The action component can be used to trigger asynchronous requests from for example a button click or any other html markup. The action components let's us wrap content in an a tag which is then clickable and triggers a background request with the configured request method to the configured path and with optionally given params and let's us react to the server response. It can distinguish between a successful and failed response and emit events, transition somewhere, completely redirect and more. You only need to configure it according to your needs.

Let's assume we want a delete button on a products show page in an admin app. Deleting a product would require us to send a DELETE request to the product_path(product). In the example below, clicking the "Delete" button will trigger an asynchronous DELETE request to the products_path(id) with params foo: :bar. If successful the action component will trigger a transition to the path the controller redirected us to. If the request failed it will emit the "deletion-failed" event.

We recommend defining the expected hash parameter for action components in a method for better readability.

def response
  action action_config do
    button 'Delete'
  end
end

def action_config
  {
    path: product_path(product),
    method: :delete,
    params: {
      foo: :bar
    },
    sucess: {
      transition: {
        follow_response: true
      }
    },
    failure: {
      emit: 'deletion-failed'
    }
  }
end

Basic confirm dialog

By adding confirm: true inside the config, the action component will show a browser-native confirm dialog before performing the request. When specified, a browser-native confirm dialog is shown before the action is actually performed. The action only is performed after the user confirms. The action is not performed if the user declines to confirm dialog.

Success and failure behavior

We can customize the success and failure behavior of an action component by specifiyng the :success or :failure key with a hash as value. The value hash can contain different keys for different behavior.

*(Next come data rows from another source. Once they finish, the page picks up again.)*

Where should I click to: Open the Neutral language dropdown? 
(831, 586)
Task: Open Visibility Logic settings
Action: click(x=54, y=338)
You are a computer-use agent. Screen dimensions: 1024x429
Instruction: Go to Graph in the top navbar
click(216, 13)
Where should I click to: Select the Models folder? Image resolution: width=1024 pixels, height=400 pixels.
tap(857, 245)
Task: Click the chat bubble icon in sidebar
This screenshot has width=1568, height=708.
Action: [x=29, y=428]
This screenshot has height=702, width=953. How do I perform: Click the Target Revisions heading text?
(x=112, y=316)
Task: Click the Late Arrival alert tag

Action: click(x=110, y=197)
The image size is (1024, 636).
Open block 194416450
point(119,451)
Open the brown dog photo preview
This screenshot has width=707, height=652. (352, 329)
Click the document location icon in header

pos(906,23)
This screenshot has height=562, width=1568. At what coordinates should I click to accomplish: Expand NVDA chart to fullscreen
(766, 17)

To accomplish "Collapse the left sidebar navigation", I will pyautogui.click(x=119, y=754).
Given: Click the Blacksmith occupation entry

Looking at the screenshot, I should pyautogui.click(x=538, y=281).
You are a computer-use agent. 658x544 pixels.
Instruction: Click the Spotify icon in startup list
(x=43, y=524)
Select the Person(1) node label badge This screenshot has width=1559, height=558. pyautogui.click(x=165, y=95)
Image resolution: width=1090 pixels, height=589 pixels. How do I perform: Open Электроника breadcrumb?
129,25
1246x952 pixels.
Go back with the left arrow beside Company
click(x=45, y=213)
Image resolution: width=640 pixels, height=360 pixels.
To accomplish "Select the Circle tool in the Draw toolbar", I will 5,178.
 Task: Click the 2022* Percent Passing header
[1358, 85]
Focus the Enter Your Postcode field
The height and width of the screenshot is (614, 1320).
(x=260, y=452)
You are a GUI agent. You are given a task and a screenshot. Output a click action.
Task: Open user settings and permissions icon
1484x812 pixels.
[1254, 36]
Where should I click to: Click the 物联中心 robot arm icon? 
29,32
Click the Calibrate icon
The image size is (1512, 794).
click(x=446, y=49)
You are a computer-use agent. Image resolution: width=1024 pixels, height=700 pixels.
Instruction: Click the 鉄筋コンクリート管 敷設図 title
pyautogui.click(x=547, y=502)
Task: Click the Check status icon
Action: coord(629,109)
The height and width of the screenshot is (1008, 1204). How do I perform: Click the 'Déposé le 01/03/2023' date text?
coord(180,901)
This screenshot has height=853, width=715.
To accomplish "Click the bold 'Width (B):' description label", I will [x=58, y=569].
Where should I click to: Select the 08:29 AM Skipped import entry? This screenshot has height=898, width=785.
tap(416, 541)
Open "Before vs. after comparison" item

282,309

  • use :emit inside it to emit an event for success or failed responses.

  • use :transition to transition to another page. Either specifiyng a hash containing a path and optional params or a hash with follow_response: true in order to follow the redirect of the response.

  • use :redirect with a hash containing a path and params or follow_response: true to redirect the browser to the target. Be aware that this will trigger a full website reload as it is a redirect and no transition.

You can also combine :emit and one of :transition, :redirect if wanted.